### The records
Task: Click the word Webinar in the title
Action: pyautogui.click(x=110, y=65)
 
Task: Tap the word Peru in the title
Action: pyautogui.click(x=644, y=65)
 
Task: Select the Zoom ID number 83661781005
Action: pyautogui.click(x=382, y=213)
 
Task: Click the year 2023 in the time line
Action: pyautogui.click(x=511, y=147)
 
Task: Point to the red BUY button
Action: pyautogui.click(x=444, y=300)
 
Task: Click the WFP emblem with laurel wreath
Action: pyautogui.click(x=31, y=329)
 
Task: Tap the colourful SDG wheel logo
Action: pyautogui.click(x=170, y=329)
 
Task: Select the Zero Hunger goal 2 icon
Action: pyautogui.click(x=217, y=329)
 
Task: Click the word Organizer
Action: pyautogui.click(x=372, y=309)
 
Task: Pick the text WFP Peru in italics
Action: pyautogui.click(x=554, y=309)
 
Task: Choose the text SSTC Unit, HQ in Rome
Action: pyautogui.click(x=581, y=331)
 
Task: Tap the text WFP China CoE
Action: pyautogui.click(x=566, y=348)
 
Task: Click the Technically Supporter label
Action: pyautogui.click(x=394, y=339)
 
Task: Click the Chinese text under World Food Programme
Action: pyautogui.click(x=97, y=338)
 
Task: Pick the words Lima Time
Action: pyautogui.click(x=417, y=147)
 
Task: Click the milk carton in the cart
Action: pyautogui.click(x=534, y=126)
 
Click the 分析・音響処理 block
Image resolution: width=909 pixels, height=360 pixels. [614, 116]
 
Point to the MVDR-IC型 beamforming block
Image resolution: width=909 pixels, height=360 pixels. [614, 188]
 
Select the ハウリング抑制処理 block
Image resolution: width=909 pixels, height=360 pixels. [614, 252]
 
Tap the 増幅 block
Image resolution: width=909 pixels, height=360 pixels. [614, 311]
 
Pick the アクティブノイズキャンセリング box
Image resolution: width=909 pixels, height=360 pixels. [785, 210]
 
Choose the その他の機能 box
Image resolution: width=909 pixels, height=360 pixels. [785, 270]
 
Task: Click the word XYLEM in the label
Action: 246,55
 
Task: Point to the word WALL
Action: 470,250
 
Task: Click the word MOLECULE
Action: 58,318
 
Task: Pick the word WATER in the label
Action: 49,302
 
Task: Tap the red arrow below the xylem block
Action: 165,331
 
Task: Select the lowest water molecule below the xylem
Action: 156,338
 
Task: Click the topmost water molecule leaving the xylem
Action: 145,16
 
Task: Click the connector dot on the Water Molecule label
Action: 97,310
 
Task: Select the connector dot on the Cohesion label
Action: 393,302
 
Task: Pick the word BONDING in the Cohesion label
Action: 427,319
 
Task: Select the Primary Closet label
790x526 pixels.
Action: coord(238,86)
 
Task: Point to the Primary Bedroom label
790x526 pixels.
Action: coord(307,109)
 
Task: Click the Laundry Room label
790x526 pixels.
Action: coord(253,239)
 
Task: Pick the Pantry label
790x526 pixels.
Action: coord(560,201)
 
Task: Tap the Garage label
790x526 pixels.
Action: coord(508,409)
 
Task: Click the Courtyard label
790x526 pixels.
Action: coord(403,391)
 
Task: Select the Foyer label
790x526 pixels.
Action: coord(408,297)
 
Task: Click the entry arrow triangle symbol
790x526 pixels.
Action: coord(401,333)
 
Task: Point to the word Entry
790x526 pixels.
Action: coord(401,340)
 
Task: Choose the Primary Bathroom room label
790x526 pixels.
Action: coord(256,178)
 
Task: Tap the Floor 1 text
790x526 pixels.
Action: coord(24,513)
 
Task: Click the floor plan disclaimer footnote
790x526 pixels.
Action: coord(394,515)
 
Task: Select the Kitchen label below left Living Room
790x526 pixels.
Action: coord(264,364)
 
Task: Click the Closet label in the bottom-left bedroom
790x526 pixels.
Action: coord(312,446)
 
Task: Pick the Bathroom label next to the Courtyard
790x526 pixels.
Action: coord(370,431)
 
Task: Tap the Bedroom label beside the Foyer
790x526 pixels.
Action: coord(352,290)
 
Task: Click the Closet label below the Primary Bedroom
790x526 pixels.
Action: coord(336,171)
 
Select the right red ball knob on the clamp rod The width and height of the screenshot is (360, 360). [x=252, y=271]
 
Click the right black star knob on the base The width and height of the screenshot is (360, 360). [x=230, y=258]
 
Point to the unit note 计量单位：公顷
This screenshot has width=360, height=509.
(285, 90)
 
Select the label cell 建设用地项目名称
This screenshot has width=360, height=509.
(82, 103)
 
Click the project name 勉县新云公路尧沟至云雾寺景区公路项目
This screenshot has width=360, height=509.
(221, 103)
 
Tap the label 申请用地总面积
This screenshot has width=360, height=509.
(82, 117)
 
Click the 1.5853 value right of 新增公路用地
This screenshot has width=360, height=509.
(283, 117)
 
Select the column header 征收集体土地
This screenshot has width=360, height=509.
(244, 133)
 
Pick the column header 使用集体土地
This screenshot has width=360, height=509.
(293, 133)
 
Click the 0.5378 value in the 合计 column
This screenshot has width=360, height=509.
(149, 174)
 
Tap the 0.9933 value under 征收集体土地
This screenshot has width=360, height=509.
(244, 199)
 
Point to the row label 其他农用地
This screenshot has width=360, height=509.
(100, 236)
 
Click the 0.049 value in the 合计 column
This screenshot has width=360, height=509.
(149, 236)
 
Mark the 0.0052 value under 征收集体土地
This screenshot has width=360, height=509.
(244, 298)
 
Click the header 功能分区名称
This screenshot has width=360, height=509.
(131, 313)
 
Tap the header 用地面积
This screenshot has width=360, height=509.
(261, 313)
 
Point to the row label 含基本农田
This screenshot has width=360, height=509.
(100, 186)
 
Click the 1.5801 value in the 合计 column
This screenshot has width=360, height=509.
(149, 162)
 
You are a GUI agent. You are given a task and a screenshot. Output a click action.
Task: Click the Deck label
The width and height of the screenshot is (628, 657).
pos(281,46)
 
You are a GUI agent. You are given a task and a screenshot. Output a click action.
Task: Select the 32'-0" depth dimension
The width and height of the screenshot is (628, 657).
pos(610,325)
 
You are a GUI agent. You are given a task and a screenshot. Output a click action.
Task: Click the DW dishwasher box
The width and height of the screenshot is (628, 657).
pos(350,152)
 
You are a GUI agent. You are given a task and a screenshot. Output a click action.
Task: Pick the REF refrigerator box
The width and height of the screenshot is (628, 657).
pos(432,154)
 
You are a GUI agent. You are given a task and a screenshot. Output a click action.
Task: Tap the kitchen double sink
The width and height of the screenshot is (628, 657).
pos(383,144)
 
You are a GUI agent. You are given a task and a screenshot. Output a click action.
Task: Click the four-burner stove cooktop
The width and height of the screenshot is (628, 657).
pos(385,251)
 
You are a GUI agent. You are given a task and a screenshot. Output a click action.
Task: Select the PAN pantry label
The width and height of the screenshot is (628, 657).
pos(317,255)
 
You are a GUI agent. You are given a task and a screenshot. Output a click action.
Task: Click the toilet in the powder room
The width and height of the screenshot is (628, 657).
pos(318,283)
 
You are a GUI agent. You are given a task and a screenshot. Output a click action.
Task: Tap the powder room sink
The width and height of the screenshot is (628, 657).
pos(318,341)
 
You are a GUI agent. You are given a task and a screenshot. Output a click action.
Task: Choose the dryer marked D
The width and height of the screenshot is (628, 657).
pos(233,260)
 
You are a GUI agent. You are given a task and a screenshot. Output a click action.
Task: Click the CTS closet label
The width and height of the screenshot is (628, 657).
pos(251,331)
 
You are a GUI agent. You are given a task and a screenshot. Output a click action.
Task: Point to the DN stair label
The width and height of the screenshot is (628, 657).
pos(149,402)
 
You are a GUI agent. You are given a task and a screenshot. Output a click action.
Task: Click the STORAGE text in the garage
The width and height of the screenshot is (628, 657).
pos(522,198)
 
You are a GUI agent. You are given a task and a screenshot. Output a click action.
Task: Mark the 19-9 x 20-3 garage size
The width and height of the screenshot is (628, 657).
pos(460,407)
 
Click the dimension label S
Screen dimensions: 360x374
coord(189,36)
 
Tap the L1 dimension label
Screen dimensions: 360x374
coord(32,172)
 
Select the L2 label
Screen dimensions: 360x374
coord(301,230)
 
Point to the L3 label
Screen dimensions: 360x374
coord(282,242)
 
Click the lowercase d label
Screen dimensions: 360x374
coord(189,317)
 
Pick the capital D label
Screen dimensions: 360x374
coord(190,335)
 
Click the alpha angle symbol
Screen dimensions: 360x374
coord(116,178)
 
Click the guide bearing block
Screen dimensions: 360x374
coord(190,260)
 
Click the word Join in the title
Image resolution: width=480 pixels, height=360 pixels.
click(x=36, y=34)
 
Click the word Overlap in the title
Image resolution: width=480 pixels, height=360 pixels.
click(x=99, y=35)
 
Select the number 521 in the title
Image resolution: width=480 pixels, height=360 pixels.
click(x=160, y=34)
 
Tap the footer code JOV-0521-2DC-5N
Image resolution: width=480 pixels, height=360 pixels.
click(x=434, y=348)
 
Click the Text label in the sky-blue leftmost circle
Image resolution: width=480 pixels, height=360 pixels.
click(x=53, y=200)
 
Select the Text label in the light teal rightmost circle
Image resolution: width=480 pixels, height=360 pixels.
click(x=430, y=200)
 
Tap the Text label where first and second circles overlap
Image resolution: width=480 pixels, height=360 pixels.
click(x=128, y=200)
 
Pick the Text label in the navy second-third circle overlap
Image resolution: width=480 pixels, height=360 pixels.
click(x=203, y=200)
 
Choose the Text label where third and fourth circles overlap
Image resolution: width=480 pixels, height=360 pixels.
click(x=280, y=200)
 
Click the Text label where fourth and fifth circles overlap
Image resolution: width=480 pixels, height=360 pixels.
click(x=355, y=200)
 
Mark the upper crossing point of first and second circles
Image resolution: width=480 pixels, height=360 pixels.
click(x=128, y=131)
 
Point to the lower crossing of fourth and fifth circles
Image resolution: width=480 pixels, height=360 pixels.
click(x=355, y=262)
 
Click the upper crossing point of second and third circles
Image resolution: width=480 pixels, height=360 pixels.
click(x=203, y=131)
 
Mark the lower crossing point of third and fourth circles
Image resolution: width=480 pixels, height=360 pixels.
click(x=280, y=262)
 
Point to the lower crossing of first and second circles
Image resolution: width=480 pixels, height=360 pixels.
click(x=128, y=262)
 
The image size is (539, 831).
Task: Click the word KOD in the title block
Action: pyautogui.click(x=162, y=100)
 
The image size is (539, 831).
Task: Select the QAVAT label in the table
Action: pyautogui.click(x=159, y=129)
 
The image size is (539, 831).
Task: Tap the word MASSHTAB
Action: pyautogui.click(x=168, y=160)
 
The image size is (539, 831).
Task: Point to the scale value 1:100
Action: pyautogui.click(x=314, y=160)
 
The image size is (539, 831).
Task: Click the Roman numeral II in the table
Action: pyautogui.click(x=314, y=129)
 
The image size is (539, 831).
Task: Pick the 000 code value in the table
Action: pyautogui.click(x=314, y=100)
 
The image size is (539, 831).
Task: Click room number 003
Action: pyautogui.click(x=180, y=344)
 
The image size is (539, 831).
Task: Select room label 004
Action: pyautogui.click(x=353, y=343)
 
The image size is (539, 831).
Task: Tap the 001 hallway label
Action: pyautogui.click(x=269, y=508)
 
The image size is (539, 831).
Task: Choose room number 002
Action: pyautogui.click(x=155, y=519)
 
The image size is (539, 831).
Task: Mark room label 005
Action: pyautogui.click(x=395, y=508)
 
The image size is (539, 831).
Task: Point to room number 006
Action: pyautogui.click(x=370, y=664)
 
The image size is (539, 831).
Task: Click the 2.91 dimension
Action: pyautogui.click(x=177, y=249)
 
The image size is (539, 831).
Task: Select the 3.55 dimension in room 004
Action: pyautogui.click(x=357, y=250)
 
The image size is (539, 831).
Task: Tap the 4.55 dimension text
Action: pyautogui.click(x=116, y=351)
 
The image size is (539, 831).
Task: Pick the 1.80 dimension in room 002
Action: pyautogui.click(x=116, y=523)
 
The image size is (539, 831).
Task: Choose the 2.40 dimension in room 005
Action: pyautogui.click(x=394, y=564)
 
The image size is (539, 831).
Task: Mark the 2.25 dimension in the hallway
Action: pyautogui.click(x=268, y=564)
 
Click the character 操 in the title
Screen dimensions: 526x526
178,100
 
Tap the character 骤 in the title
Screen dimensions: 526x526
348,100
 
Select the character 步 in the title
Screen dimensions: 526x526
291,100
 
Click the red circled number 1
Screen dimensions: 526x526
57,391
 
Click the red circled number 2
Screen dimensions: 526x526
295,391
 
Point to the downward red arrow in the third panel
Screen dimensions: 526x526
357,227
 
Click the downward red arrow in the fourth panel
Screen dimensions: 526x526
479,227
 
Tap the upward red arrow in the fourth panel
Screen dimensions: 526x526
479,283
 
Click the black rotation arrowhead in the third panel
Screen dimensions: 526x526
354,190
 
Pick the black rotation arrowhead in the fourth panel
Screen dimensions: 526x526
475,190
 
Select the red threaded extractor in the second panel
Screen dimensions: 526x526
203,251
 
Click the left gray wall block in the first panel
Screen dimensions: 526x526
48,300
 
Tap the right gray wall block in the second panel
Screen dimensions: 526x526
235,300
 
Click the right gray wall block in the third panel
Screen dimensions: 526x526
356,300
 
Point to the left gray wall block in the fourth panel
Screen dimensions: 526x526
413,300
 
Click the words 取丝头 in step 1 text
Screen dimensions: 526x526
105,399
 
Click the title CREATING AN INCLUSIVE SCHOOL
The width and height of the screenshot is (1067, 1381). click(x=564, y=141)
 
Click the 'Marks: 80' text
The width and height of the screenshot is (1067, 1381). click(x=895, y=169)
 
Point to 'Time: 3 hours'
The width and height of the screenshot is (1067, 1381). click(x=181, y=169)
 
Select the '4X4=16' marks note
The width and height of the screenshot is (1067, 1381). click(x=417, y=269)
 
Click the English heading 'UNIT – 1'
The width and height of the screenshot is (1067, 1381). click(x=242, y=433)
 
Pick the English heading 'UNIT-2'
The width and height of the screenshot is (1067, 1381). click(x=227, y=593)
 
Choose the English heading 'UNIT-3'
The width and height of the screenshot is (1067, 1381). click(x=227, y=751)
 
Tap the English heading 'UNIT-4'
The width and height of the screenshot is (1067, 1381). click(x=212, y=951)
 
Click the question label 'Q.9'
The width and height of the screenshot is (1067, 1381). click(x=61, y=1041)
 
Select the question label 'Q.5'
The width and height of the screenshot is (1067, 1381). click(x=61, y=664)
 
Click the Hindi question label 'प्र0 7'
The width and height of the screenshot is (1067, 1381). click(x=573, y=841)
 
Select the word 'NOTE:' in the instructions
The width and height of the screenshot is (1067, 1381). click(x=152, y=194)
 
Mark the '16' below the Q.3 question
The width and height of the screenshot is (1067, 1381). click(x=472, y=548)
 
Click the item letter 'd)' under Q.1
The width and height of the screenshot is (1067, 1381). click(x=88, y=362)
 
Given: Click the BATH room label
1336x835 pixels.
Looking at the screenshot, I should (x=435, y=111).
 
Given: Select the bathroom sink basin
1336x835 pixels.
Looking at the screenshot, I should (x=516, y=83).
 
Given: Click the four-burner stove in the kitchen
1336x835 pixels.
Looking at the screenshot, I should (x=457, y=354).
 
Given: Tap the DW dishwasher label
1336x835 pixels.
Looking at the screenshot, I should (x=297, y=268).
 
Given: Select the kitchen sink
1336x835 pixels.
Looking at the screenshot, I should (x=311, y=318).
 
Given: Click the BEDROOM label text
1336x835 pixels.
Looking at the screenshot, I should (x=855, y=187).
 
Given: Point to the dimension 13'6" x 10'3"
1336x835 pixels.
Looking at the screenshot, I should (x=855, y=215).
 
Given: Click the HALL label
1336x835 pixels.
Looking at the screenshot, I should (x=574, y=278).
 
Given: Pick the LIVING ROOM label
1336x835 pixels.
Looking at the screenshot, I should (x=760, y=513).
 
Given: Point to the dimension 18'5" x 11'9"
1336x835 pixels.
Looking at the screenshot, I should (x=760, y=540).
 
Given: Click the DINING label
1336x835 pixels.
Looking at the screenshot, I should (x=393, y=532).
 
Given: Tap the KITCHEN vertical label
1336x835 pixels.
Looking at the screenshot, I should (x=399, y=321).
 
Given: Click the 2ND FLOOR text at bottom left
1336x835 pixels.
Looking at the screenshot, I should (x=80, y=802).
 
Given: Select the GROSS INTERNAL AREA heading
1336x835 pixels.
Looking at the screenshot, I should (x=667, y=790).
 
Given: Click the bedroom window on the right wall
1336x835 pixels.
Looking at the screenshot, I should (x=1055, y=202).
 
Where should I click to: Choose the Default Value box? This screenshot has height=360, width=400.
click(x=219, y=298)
######
The problem:
From the rows above, pick out each line containing the word "table" and copy it.

Written response:
Task: Select the QAVAT label in the table
Task: Click the Roman numeral II in the table
Task: Pick the 000 code value in the table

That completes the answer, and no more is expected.